The term frozen shoulder is by definition a stiff shoulder but is loosely used to describe a shoulder that has a restricted range of movements. A shoulder may be stiff due to a number of causes, including osteoarthritis, after surgery or following trauma. 

The term ‘frozen shoulder’ or ‘adhesive capsulitis’ is a less common cause of a stiff shoulder, where the ligaments and capsule surrounding the shoulder joint become thickened and inflamed, causing pain and limi­tation of movement.

When viewed with a camera or arthroscope, the inside of a frozen shoulder appears red, inflamed and very tight.

The cause may be unknown (idiopathic) or may be be related to a minor or obvious injury triggering the condition. Diabetics and patients who are hypothyroid are more prone to developing this problem.

Symptoms of worsening pain and stiffness often interfere with everyday tasks, such as driving, dressing or sleeping. Even scratching your back, or putting your hand in a rear pocket, may become impossible. Work may be affected in some cases.

By definition, the X-ray of the shoulder needs to be completely normal for the condition to be a true frozen shoulder. 

The condition is present in five per cent of the population, mostly women and of middle age

The condition is present in five per cent of the population, mostly women and of middle age.

The good news is that most true frozen shoulders actually resolve in time.
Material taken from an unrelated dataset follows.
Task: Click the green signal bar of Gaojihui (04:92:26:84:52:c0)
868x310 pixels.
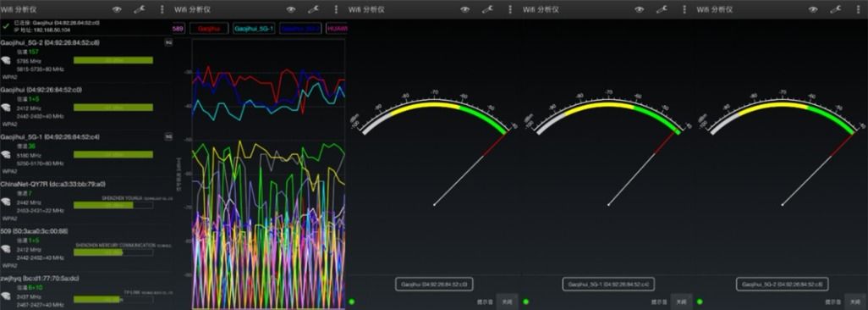Action: click(113, 108)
However, this may take up to two years. In the interim, the shoulder passes through three phases.

These are the freezing stage, lasting around two months, where the shoulder is acutely inflamed and painful; the frozen stage, lasting around six months, where the shoulder is both painful and stiff; and, finally, the thawing stage, lasting around one year, where the stiffness slowly resolves and movements are regained.
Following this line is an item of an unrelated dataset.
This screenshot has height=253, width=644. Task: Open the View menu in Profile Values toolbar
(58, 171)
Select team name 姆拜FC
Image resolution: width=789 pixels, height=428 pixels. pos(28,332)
Obviously, most patients are unwilling to wait this period of time for the shoulder symptoms to be resolved and, therefore, intervention is normally required.

In the early stages, anti-inflammatories and gentle exercises, or physiotherapy and, possibly, steroid injections may help ease the symptoms. However, when the frozen stage is reached, surgical intervention is typically required if physiotherapy and stretching have not helped.

Capsular distension or hydrodilatation, where saline solution is forced into the shoulder joint under pressure, may also be indicated at this stage, but steroid injection normally has little benefit, especially when stiffness has set in.

Traditionally, a MUA (manip­u­­lation under anaesthesia) of the shoulder used to be performed to break the fibrous tissue and regain movement. This is now considered an obsolete procedure, with risks of fractures and cuff tendon injuries.

An arthroscopic release of the shoulder using keyhole surgery is a more controlled and effective surgical procedure and the tight tissues can be cut and released under direct vision.

Several sessions of physiotherapy are required after this procedure, but the success rate is between 95 to 98 per cent.